Some observers believe the sexual revolution has directly contributed to women's restlessness and discontent. The liberated woman's adoption of freer sexual attitudes can get in the way of emotional intimacy, suggests Connaught Marshner, executive editor of the Family Protection Report newsletter in Washington. "Unless the woman basically coaches the man in how to achieve intimacy, he won't," says Marshner. "He has to be motivated and he has to be taught. If a man knows he can get you to go to bed with him, he's not going to bother to be interested in your personality. And that's what Hite is finding." Hite writes that most women, after the attempts of the past ten to 20 years to "have sex like men" -- by which she means they do "not connect sex to emotions or a relationship" -- have found this approach to be unsatisfying.
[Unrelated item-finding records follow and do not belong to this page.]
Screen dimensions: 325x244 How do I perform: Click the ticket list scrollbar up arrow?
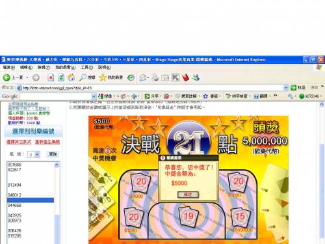click(x=57, y=165)
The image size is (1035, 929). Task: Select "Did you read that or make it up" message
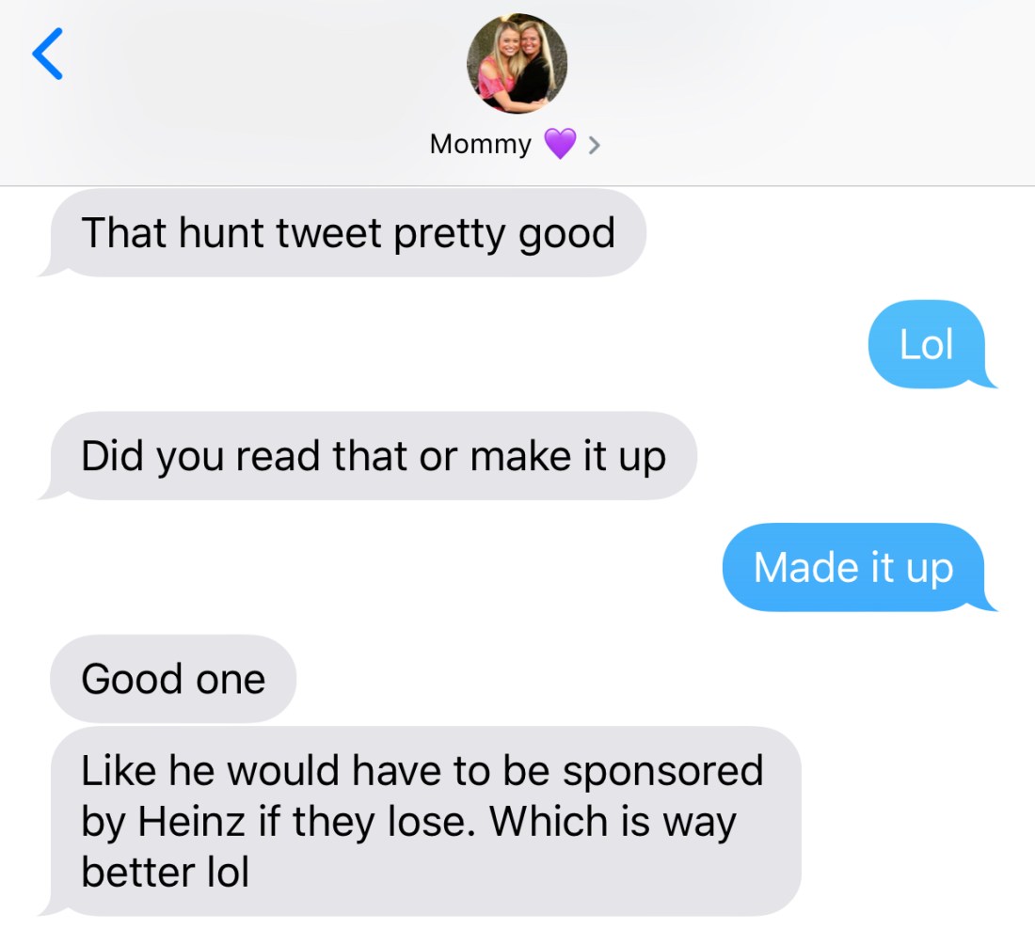[x=373, y=456]
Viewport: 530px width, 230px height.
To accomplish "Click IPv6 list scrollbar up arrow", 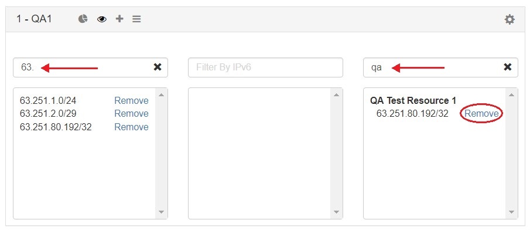I will click(x=336, y=95).
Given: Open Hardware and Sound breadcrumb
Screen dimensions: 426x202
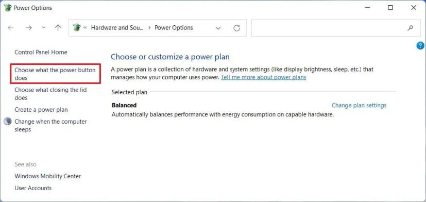Looking at the screenshot, I should [x=117, y=28].
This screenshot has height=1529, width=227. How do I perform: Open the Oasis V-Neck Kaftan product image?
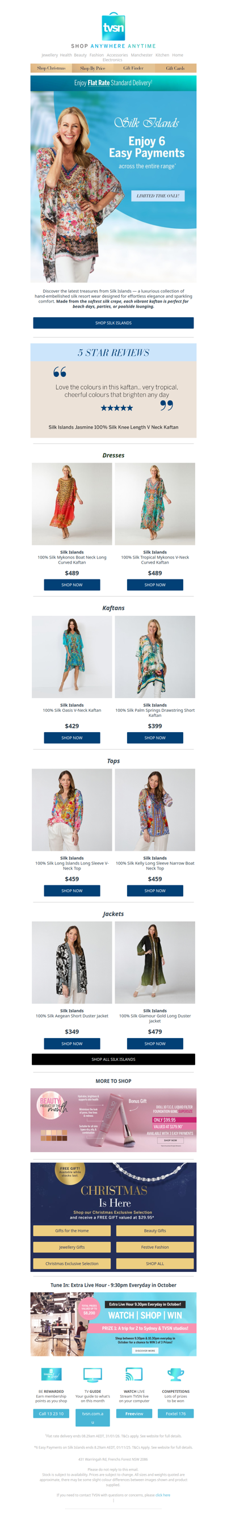(72, 656)
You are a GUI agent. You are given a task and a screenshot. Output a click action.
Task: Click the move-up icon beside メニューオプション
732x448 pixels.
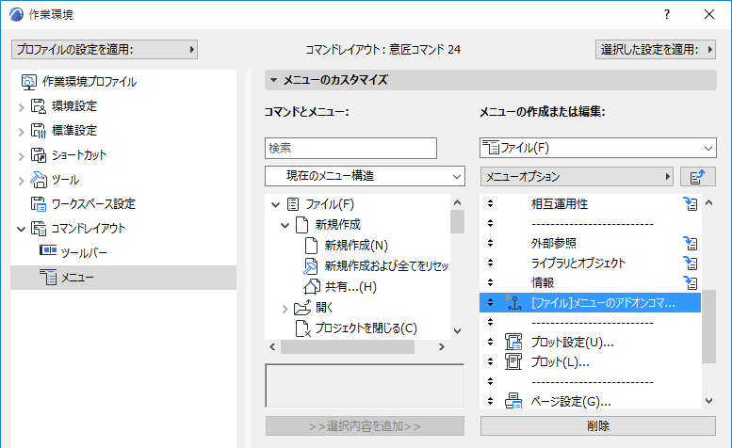click(697, 176)
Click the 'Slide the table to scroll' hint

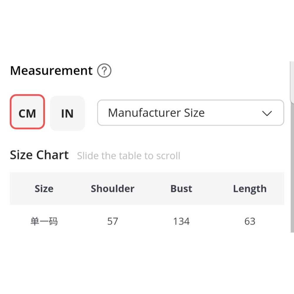coord(128,156)
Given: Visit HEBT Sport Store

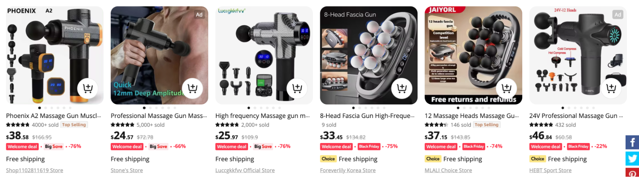Looking at the screenshot, I should pos(550,170).
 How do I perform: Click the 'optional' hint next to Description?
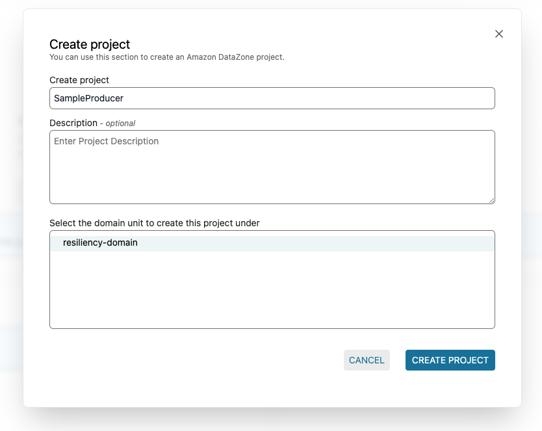(x=120, y=124)
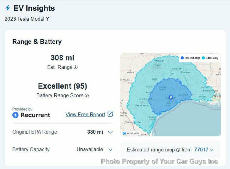
Task: Click the EV Insights lightning bolt icon
Action: tap(8, 8)
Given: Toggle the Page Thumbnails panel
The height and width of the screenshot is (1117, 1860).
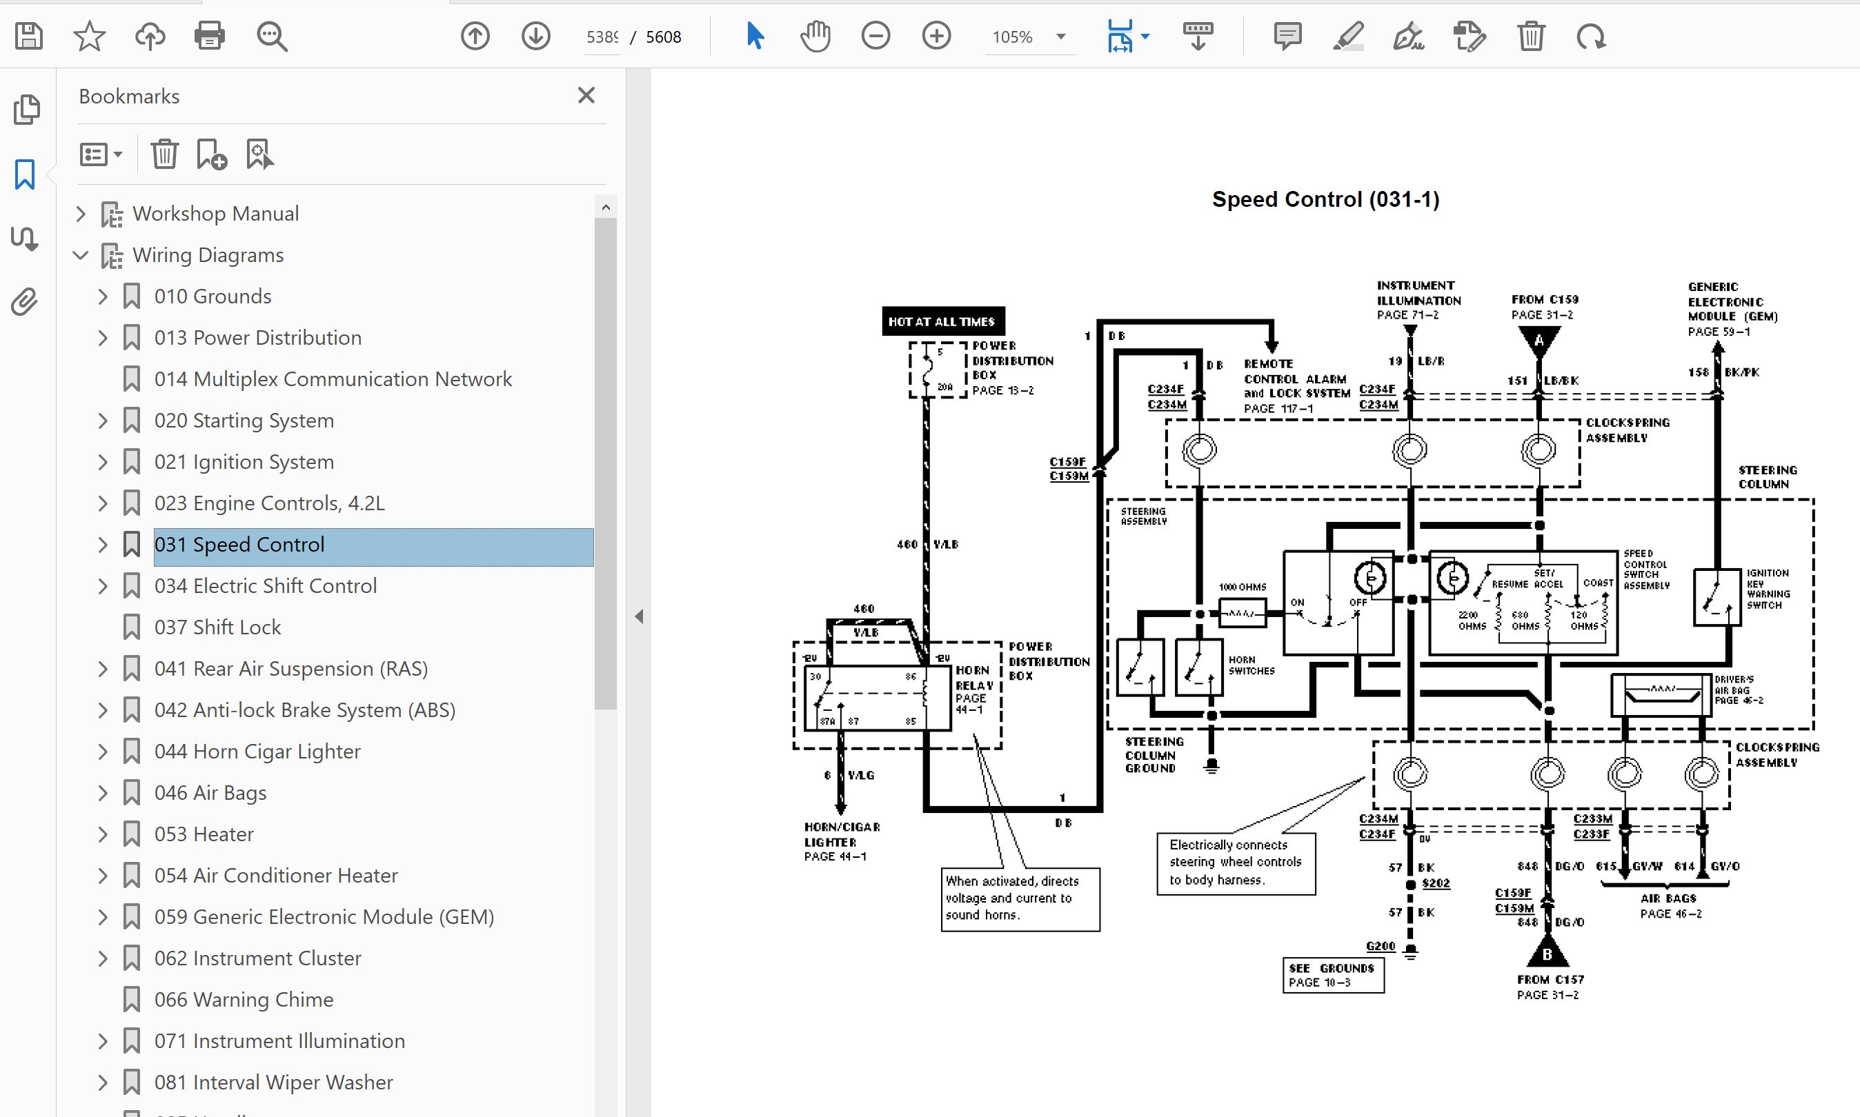Looking at the screenshot, I should pos(27,110).
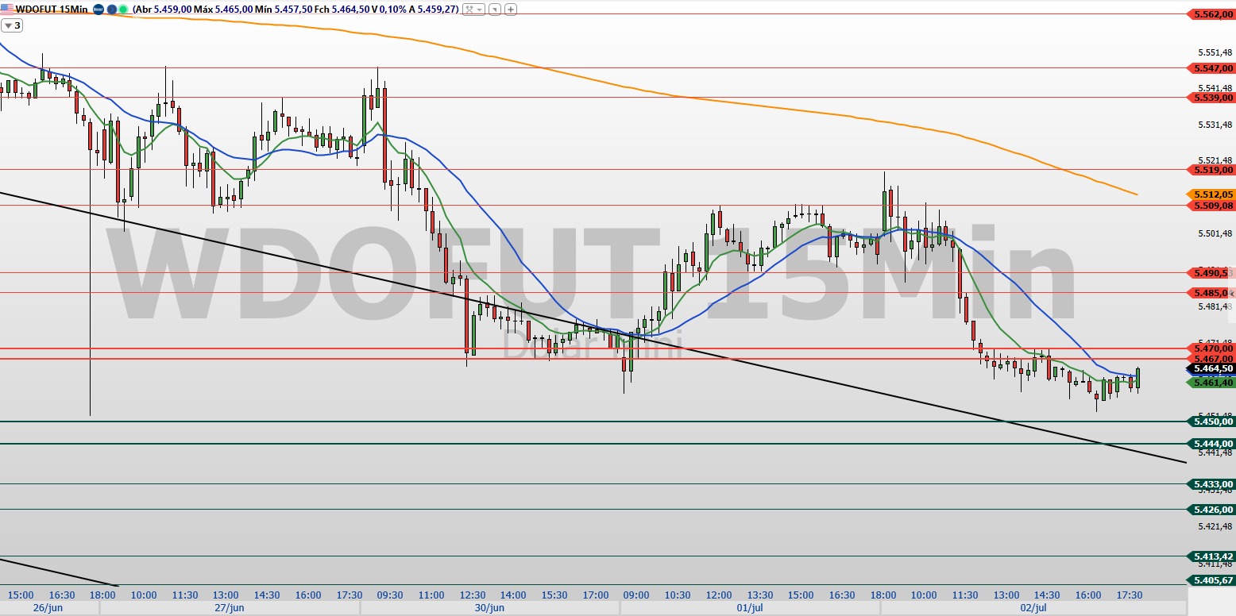
Task: Click the small collapse arrow on price scale
Action: pos(1231,295)
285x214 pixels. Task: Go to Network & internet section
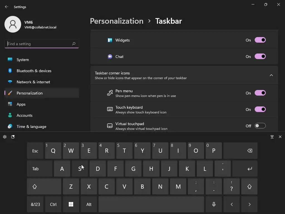[x=33, y=82]
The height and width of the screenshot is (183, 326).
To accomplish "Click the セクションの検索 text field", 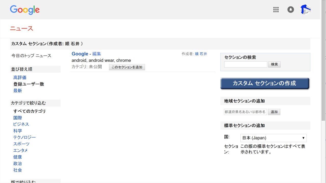I will [x=246, y=64].
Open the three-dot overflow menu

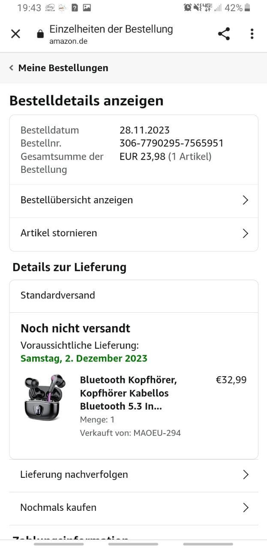pos(252,34)
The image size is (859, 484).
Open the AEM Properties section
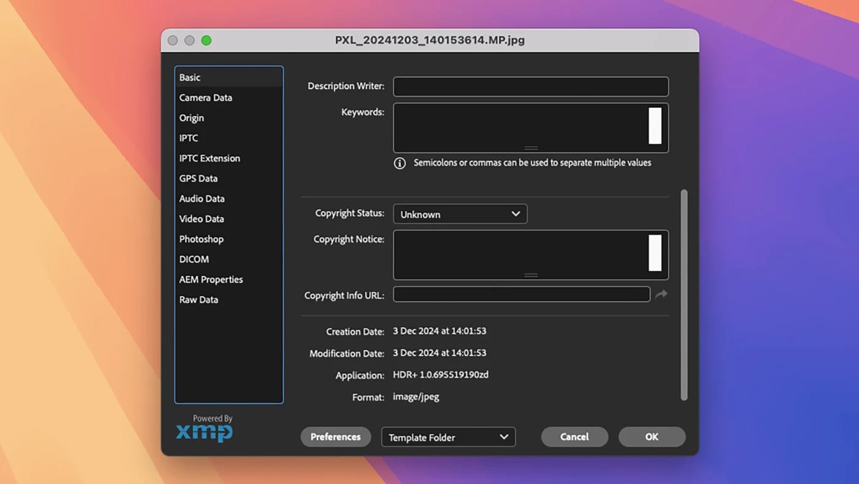click(211, 279)
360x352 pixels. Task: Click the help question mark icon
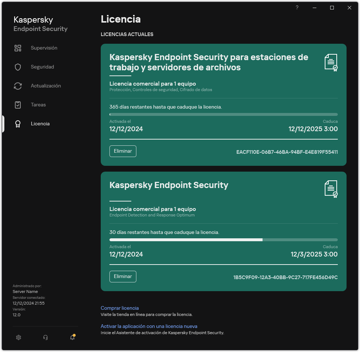tap(297, 8)
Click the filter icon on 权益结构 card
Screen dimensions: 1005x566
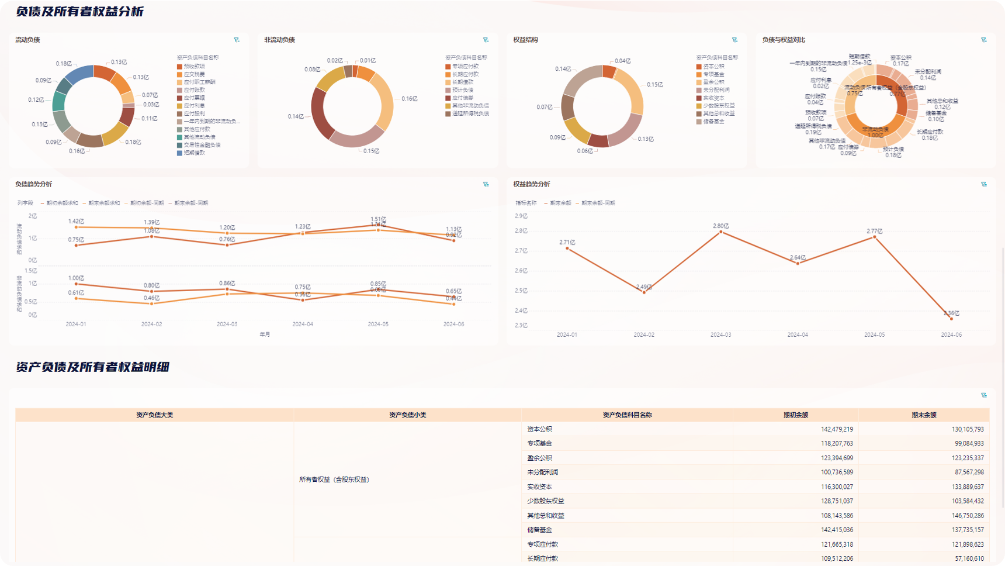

Hite did not ask men to comment on the changes of the past 15 years in this study. If she had, she likely would have heard complaints from them too. Many seem to feel that women's elevated expectations are a little unfair. After all, men are still in the throes of adjusting to how women have changed, and to expect men to metamorphose overnight may be too much. "The past ten years have been damn difficult for middle-class men who have tried to reinforce their roles instead of adapting to the new era," observes Fred Rhodes, 34, publicity director for Texas Children's Hospital, who has been married for ten ^ years. "A lot of men are still making adjustments to the fact that their wife is not just like dear old mom." Says Randy Treichler, 31, a married graduate student at the University of California at Davis: "Both men and women in our generation have learned to open up and talk. I don't see a return to the old male-female roles. Our thinking is very influenced by the changes that came about in the 1960s."